A woman complained to her husband "My brother, it appears, has been threatening his wife quite often that he would take 'sanyasa' (monkhood) and she is badly worried. I don't know what to do". "Don't worry" said the husband, "Such a man will never become a sanyasi". The woman asked her husband, "How then does one become a sanyasi?"
"Thus" replied the husband, and tore off his clothes, picked up a small piece of cloth to tie around his loins, and said "henceforth she and all her sex were as mothers to him" and left the house for good.
Ramakrishna Paramahamsa related this story to illustrate that deep and real understanding always occurs in a flash. The understanding that occurs at the level of time is based on the experience gathered earlier. Most worldly knowledge is understood in this manner with a little bit of intuition thrown in, occasionally. The understanding of the deeper things of life happens in a flash.

King Ibrahim was in two minds, one which desired to become a Sufi and the other which wished to continue in the royal life, albeit with a sense of responsibility towards his subjects. One night, he heard footsteps on the terrace. The guards brought a man dressed in the clothes of a Sufi. When asked to explain what he was doing on the terrace, the man said he was searching for his lost camel. Ibrahim was not sure whether he should be angry or laugh at the man. "And how did you think that you would find the camel that you lost on my terrace? he asked.

The Sufi replied: "If King Ibrahim can think that he can continue to perform his kingly duties, and yet learn to be a Sufi wholly devoted to god, there is nothing improbable in my thinking that my camel might have strayed on to the terrace". Ibrahim looked at the man carefully, grew thoughtful, and asked his guards to set him free. A few days later Ibrahim heard a commotion at his palace gates. The palace guards brought a man to Ibrahim and said the man was asking them who stayed in the palace in which lbrahim lived. He had also referred to the palace as a caravanserai. The King looked closely at the man and had a vague suspicion that it was the same person who had come searching for his camel on the terrace.
"What do you mean by calling my palace a caravanserai? he asked. "Who lived here before you?
Ibrabim replied that it was his father. "And who before that?" Ibrahim said that it was his grandfather.
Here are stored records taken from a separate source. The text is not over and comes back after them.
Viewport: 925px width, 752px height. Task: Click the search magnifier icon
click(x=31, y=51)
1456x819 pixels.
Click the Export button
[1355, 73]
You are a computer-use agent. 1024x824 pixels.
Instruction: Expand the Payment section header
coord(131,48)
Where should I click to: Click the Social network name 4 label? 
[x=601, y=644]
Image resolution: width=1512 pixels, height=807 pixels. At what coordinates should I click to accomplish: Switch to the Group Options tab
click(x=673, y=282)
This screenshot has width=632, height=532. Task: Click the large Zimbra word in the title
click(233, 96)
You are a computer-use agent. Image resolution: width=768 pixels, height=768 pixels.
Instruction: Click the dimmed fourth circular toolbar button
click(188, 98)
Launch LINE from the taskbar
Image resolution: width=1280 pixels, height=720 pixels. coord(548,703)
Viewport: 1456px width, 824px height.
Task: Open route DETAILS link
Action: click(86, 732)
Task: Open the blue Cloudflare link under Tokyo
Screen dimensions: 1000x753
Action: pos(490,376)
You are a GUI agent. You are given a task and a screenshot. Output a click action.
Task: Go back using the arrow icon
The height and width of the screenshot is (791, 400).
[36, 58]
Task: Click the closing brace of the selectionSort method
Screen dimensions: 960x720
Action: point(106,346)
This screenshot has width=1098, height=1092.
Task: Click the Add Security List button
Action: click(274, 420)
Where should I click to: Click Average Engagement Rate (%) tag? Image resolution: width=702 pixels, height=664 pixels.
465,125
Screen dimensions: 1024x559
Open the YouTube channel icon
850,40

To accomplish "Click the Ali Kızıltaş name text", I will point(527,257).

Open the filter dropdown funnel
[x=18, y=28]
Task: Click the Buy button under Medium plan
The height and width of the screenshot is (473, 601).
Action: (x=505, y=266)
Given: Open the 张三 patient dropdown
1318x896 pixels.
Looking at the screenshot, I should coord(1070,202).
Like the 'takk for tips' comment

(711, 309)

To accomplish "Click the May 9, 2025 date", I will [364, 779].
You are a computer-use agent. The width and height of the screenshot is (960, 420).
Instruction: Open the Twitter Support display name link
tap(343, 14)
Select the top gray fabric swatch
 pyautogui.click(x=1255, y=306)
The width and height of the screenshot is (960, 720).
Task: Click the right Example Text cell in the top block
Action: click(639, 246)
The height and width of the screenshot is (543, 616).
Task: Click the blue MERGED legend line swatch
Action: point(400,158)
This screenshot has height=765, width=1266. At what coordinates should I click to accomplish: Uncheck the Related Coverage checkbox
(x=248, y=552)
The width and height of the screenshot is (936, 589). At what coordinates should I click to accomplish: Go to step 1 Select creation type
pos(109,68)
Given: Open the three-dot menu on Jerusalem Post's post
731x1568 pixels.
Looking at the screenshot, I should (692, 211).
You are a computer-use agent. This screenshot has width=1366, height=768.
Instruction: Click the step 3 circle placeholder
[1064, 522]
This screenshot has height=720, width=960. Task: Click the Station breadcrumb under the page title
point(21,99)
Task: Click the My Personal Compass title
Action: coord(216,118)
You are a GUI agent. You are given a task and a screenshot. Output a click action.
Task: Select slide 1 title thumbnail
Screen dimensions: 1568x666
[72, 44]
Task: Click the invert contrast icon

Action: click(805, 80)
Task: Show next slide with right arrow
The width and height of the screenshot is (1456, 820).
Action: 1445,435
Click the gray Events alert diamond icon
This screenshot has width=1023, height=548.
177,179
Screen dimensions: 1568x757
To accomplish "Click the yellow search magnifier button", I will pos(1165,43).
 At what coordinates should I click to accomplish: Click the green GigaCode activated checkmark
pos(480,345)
"So this is a building where others have lived and passed out. And you still say that this is not a caravanserai, where people come and stay for a temporary period. lbrahim looked up and saw that the Sufi was now dressed in shining green; he immediately recognized him as Qidr, the angel from heaven. King lbrahim now understood everything in a flash. He gave up the kingdom, moved into the forest and devoted himself to God.